Extracted records
◆ ◆ ◆ ◆ ◆

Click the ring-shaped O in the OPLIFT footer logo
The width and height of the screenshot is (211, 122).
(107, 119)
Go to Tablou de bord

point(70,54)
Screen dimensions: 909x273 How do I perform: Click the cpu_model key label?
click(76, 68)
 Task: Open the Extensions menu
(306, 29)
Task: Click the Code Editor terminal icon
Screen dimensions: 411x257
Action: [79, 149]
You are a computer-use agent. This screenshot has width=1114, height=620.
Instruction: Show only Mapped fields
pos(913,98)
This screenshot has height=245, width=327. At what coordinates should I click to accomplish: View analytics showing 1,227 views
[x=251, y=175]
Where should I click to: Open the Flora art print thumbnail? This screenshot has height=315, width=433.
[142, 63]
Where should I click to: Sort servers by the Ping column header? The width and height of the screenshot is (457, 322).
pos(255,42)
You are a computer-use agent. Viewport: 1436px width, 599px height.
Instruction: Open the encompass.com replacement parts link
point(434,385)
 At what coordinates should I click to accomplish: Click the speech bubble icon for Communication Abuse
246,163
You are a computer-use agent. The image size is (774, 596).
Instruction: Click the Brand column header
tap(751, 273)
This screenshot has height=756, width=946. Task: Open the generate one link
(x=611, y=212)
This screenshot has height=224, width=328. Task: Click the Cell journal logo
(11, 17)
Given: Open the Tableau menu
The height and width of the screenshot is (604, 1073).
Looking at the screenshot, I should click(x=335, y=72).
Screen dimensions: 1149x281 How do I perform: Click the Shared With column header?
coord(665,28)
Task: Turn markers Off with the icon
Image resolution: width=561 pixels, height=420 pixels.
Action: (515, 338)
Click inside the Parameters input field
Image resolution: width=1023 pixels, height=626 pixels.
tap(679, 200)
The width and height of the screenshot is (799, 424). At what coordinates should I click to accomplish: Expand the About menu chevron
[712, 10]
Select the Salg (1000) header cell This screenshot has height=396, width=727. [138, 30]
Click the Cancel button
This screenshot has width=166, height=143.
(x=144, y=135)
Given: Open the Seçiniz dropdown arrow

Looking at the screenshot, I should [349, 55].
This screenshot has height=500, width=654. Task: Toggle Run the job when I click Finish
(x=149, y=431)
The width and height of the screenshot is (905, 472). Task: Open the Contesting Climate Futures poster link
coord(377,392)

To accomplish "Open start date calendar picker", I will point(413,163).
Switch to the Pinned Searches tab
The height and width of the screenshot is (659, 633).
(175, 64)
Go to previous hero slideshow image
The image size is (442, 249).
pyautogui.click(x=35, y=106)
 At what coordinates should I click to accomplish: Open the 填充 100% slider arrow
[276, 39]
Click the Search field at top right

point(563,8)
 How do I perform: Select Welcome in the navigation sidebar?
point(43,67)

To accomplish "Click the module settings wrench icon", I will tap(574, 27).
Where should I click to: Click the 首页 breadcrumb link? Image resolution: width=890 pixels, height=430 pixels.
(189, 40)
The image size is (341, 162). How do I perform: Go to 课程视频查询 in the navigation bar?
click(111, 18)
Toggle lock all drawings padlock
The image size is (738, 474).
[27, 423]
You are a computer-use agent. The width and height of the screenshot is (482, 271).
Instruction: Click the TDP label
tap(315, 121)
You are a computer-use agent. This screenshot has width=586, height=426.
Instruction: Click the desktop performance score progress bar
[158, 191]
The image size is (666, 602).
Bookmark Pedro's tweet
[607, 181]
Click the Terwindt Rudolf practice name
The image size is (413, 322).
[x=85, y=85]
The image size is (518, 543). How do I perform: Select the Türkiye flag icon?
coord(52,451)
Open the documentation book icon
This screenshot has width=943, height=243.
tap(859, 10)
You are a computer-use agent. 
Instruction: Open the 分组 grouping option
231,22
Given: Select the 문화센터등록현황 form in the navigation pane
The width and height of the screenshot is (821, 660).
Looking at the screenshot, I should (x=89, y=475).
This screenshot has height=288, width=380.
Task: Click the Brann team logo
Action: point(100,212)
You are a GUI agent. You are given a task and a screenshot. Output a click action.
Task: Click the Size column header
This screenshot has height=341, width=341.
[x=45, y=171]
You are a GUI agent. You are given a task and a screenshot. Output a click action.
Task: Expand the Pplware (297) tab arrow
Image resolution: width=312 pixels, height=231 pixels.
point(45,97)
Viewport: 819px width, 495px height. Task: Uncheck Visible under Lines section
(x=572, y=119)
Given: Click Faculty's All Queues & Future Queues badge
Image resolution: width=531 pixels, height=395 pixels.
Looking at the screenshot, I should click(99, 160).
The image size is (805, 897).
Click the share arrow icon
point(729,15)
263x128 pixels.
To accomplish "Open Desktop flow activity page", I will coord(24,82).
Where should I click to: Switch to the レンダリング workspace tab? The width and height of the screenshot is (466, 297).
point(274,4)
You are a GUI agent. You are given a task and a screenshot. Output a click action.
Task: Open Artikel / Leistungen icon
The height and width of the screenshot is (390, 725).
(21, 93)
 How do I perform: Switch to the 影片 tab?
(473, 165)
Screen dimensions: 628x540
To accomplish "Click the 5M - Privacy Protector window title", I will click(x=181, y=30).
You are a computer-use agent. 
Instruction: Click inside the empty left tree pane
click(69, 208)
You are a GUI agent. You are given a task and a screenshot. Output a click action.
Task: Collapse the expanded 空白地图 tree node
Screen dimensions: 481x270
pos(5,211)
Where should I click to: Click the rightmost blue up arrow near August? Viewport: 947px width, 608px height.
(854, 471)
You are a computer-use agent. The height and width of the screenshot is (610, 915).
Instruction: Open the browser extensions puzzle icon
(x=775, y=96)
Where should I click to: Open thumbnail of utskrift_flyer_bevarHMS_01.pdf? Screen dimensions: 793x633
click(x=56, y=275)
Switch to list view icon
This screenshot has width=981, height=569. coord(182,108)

◆ ◆ ◆ ◆ ◆

# Activity:
Go through the data above and copy all of it exactly.

# Answer to this task:
Click the ring-shaped O in the OPLIFT footer logo
The width and height of the screenshot is (211, 122).
(107, 119)
Go to Tablou de bord

point(70,54)
Screen dimensions: 909x273 How do I perform: Click the cpu_model key label?
click(76, 68)
 Task: Open the Extensions menu
(306, 29)
Task: Click the Code Editor terminal icon
Screen dimensions: 411x257
Action: [79, 149]
You are a computer-use agent. This screenshot has width=1114, height=620.
Instruction: Show only Mapped fields
pos(913,98)
This screenshot has height=245, width=327. At what coordinates should I click to accomplish: View analytics showing 1,227 views
[x=251, y=175]
Where should I click to: Open the Flora art print thumbnail? This screenshot has height=315, width=433.
[142, 63]
Where should I click to: Sort servers by the Ping column header? The width and height of the screenshot is (457, 322).
pos(255,42)
You are a computer-use agent. Viewport: 1436px width, 599px height.
Instruction: Open the encompass.com replacement parts link
point(434,385)
 At what coordinates should I click to accomplish: Click the speech bubble icon for Communication Abuse
246,163
You are a computer-use agent. The image size is (774, 596).
Instruction: Click the Brand column header
tap(751, 273)
This screenshot has height=756, width=946. Task: Open the generate one link
(x=611, y=212)
This screenshot has height=224, width=328. Task: Click the Cell journal logo
(11, 17)
Given: Open the Tableau menu
The height and width of the screenshot is (604, 1073).
Looking at the screenshot, I should click(x=335, y=72).
Screen dimensions: 1149x281 How do I perform: Click the Shared With column header?
coord(665,28)
Task: Turn markers Off with the icon
Image resolution: width=561 pixels, height=420 pixels.
Action: (515, 338)
Click inside the Parameters input field
Image resolution: width=1023 pixels, height=626 pixels.
tap(679, 200)
The width and height of the screenshot is (799, 424). At what coordinates should I click to accomplish: Expand the About menu chevron
[712, 10]
Select the Salg (1000) header cell This screenshot has height=396, width=727. [138, 30]
Click the Cancel button
This screenshot has width=166, height=143.
(x=144, y=135)
Given: Open the Seçiniz dropdown arrow

Looking at the screenshot, I should [349, 55].
This screenshot has height=500, width=654. Task: Toggle Run the job when I click Finish
(x=149, y=431)
The width and height of the screenshot is (905, 472). Task: Open the Contesting Climate Futures poster link
coord(377,392)

To accomplish "Open start date calendar picker", I will point(413,163).
Switch to the Pinned Searches tab
The height and width of the screenshot is (659, 633).
(175, 64)
Go to previous hero slideshow image
The image size is (442, 249).
pyautogui.click(x=35, y=106)
 At what coordinates should I click to accomplish: Open the 填充 100% slider arrow
[276, 39]
Click the Search field at top right

point(563,8)
 How do I perform: Select Welcome in the navigation sidebar?
point(43,67)

To accomplish "Click the module settings wrench icon", I will tap(574, 27).
Where should I click to: Click the 首页 breadcrumb link? Image resolution: width=890 pixels, height=430 pixels.
(189, 40)
The image size is (341, 162). How do I perform: Go to 课程视频查询 in the navigation bar?
click(111, 18)
Toggle lock all drawings padlock
The image size is (738, 474).
[27, 423]
You are a computer-use agent. The width and height of the screenshot is (482, 271).
Instruction: Click the TDP label
tap(315, 121)
You are a computer-use agent. This screenshot has width=586, height=426.
Instruction: Click the desktop performance score progress bar
[158, 191]
The image size is (666, 602).
Bookmark Pedro's tweet
[607, 181]
Click the Terwindt Rudolf practice name
The image size is (413, 322).
[x=85, y=85]
The image size is (518, 543). How do I perform: Select the Türkiye flag icon?
coord(52,451)
Open the documentation book icon
This screenshot has width=943, height=243.
tap(859, 10)
You are a computer-use agent. 
Instruction: Open the 分组 grouping option
231,22
Given: Select the 문화센터등록현황 form in the navigation pane
The width and height of the screenshot is (821, 660).
Looking at the screenshot, I should (x=89, y=475).
This screenshot has height=288, width=380.
Task: Click the Brann team logo
Action: point(100,212)
You are a GUI agent. You are given a task and a screenshot. Output a click action.
Task: Click the Size column header
This screenshot has height=341, width=341.
[x=45, y=171]
You are a GUI agent. You are given a task and a screenshot. Output a click action.
Task: Expand the Pplware (297) tab arrow
Image resolution: width=312 pixels, height=231 pixels.
point(45,97)
Viewport: 819px width, 495px height. Task: Uncheck Visible under Lines section
(x=572, y=119)
Given: Click Faculty's All Queues & Future Queues badge
Image resolution: width=531 pixels, height=395 pixels.
Looking at the screenshot, I should click(99, 160).
The image size is (805, 897).
Click the share arrow icon
point(729,15)
263x128 pixels.
To accomplish "Open Desktop flow activity page", I will coord(24,82).
Where should I click to: Switch to the レンダリング workspace tab? The width and height of the screenshot is (466, 297).
point(274,4)
You are a GUI agent. You are given a task and a screenshot. Output a click action.
Task: Open Artikel / Leistungen icon
The height and width of the screenshot is (390, 725).
(21, 93)
 How do I perform: Switch to the 影片 tab?
(473, 165)
Screen dimensions: 628x540
To accomplish "Click the 5M - Privacy Protector window title", I will click(x=181, y=30).
You are a computer-use agent. 
Instruction: Click inside the empty left tree pane
click(69, 208)
You are a GUI agent. You are given a task and a screenshot. Output a click action.
Task: Collapse the expanded 空白地图 tree node
Screen dimensions: 481x270
pos(5,211)
Where should I click to: Click the rightmost blue up arrow near August? Viewport: 947px width, 608px height.
(854, 471)
You are a computer-use agent. The height and width of the screenshot is (610, 915).
Instruction: Open the browser extensions puzzle icon
(x=775, y=96)
Where should I click to: Open thumbnail of utskrift_flyer_bevarHMS_01.pdf? Screen dimensions: 793x633
click(x=56, y=275)
Switch to list view icon
This screenshot has width=981, height=569. coord(182,108)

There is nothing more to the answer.